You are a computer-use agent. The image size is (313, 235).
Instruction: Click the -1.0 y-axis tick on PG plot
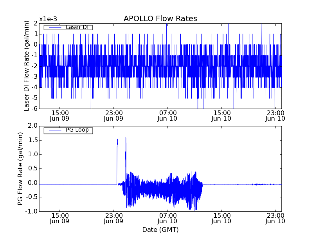tap(32, 211)
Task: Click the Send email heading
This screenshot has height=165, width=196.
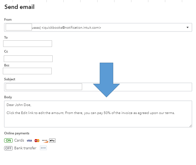Action: (x=19, y=7)
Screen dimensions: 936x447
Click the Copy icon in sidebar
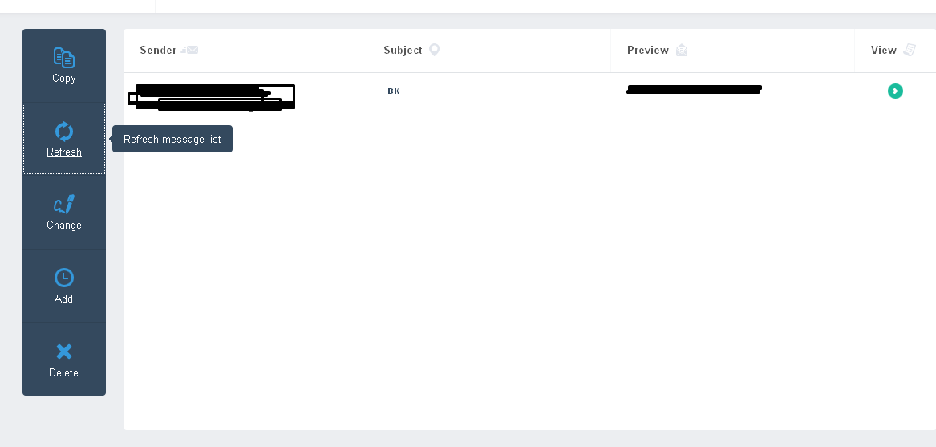[64, 58]
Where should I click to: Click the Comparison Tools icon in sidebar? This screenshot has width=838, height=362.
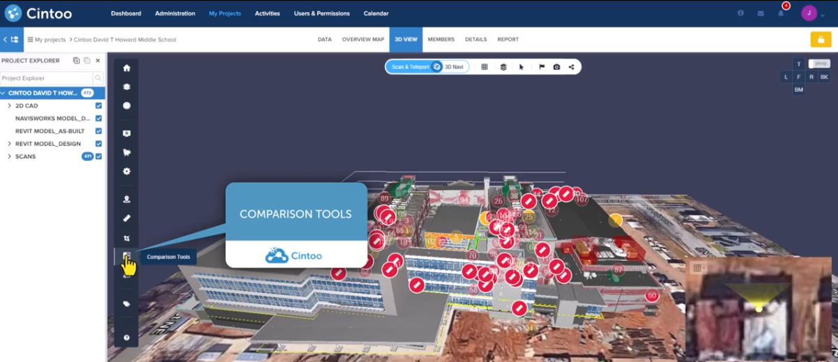point(126,257)
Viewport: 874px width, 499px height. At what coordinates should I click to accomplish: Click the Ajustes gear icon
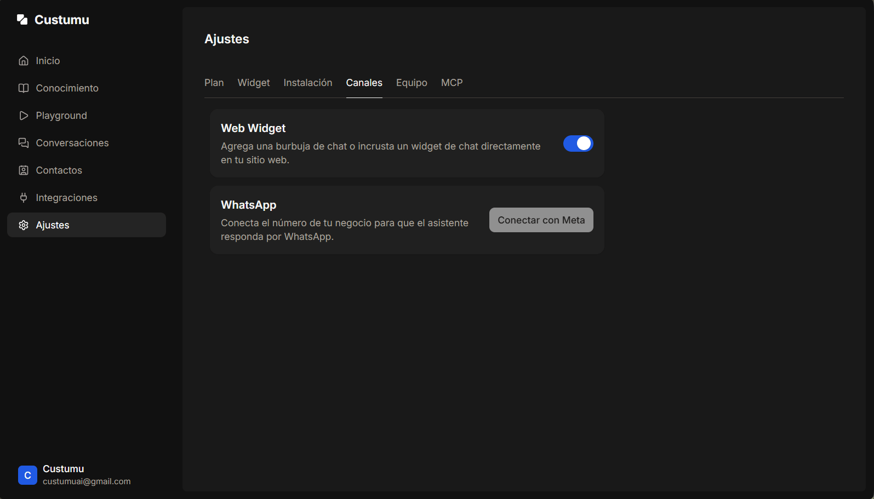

------------------------------------------------

■ Instructions for the task:
The answer is the complete set of records, copied exactly, with pictures omitted.

■ Answer to the problem:
You are a computer-use agent. The image size is (313, 235).
Instruction: Click the -1.0 y-axis tick on PG plot
tap(32, 211)
Task: Click the Send email heading
This screenshot has height=165, width=196.
Action: (x=19, y=7)
Screen dimensions: 936x447
Click the Copy icon in sidebar
[64, 58]
Where should I click to: Click the Comparison Tools icon in sidebar? This screenshot has width=838, height=362.
point(126,257)
Viewport: 874px width, 499px height. At what coordinates should I click to accomplish: Click the Ajustes gear icon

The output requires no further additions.